YOUR OBJECTIVE =>
When the line containing "Select the bedroom photo in the document" appears in the entries below, begin printing there and stop after the line containing "Click the source"; print each of those lines exactly and no other line.

THE RECORDS =>
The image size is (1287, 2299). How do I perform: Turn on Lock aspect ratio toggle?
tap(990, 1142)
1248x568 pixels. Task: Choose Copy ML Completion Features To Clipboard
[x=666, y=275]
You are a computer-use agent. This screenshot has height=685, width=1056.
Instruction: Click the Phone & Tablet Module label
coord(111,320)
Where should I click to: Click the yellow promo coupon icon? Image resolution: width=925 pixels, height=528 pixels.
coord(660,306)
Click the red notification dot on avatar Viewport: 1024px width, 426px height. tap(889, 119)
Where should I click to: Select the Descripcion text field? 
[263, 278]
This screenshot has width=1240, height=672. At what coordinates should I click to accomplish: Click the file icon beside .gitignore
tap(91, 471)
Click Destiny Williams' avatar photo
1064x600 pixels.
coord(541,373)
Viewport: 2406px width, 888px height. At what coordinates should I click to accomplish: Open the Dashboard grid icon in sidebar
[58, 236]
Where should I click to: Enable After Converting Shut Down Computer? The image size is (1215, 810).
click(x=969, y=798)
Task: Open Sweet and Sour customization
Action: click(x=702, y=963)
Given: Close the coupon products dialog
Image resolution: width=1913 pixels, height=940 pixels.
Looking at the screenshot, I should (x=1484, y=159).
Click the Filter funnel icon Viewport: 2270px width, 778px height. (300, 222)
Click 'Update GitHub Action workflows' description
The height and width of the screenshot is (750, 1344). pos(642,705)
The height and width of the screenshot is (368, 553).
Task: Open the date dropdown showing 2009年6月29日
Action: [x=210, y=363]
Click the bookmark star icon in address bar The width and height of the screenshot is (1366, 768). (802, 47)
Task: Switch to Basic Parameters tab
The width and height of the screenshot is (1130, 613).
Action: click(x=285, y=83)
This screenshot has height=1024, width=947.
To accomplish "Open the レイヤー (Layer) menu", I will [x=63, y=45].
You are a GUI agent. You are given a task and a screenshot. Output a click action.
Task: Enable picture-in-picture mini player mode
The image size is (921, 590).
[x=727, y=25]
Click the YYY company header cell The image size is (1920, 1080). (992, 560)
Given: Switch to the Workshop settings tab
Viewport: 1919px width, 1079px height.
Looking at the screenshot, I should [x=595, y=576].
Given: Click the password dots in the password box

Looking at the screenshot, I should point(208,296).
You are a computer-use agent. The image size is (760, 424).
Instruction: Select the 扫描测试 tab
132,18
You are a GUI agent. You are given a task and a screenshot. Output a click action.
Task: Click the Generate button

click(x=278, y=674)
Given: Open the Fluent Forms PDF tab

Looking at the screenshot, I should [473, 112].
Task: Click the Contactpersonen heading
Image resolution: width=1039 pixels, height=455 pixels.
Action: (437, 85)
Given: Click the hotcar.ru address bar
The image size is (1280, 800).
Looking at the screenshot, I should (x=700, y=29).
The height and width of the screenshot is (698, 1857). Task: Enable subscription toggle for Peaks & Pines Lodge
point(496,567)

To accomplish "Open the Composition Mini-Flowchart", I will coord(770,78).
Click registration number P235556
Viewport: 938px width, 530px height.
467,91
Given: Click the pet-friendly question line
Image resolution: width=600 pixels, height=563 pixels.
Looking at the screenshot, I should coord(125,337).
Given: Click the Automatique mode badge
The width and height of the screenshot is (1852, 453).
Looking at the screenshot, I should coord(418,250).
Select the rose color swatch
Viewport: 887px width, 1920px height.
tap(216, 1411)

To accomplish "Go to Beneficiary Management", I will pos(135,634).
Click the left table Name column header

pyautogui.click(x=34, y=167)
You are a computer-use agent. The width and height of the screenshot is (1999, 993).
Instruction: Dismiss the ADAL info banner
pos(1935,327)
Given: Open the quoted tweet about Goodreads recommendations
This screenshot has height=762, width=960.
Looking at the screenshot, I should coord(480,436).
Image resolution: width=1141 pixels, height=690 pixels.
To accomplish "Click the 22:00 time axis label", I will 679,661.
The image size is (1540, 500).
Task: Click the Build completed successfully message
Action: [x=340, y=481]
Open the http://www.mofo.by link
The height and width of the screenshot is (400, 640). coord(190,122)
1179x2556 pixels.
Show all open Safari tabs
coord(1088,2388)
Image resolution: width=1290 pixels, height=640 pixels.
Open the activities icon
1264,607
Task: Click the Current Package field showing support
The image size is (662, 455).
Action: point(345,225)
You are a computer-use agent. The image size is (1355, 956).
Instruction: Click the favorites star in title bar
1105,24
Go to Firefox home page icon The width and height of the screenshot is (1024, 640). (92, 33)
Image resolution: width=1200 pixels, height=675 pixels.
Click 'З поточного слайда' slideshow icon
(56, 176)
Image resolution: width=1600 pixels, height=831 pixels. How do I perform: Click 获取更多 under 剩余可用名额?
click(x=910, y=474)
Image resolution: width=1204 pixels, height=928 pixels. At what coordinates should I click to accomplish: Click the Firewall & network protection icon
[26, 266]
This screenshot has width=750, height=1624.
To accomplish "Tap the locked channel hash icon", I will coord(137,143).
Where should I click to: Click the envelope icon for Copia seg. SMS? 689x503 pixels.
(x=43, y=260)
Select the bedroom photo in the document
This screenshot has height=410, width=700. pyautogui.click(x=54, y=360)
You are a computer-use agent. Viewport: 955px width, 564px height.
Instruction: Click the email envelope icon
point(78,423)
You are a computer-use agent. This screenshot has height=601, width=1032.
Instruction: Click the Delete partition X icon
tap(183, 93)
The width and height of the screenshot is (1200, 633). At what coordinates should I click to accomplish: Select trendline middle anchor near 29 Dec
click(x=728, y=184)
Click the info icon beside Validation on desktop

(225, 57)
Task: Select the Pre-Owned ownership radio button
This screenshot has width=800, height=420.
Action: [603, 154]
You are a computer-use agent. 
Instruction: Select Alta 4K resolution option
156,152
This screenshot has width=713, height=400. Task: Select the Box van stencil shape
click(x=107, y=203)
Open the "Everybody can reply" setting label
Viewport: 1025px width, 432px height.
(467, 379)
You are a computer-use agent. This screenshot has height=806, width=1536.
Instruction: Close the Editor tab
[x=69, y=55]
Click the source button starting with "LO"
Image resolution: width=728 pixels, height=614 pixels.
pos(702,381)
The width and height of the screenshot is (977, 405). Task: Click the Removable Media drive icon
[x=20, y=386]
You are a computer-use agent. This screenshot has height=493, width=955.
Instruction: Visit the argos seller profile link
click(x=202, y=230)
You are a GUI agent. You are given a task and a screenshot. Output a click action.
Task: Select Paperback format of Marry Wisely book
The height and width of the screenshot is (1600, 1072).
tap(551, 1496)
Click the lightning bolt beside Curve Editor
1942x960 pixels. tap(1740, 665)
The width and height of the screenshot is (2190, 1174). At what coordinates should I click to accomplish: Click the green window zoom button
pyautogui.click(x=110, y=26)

RESPONSE =>
Select the bedroom photo in the document
This screenshot has height=410, width=700. pyautogui.click(x=54, y=360)
You are a computer-use agent. Viewport: 955px width, 564px height.
Instruction: Click the email envelope icon
point(78,423)
You are a computer-use agent. This screenshot has height=601, width=1032.
Instruction: Click the Delete partition X icon
tap(183, 93)
The width and height of the screenshot is (1200, 633). At what coordinates should I click to accomplish: Select trendline middle anchor near 29 Dec
click(x=728, y=184)
Click the info icon beside Validation on desktop

(225, 57)
Task: Select the Pre-Owned ownership radio button
This screenshot has width=800, height=420.
Action: [603, 154]
You are a computer-use agent. 
Instruction: Select Alta 4K resolution option
156,152
This screenshot has width=713, height=400. Task: Select the Box van stencil shape
click(x=107, y=203)
Open the "Everybody can reply" setting label
Viewport: 1025px width, 432px height.
(467, 379)
You are a computer-use agent. This screenshot has height=806, width=1536.
Instruction: Close the Editor tab
[x=69, y=55]
Click the source button starting with "LO"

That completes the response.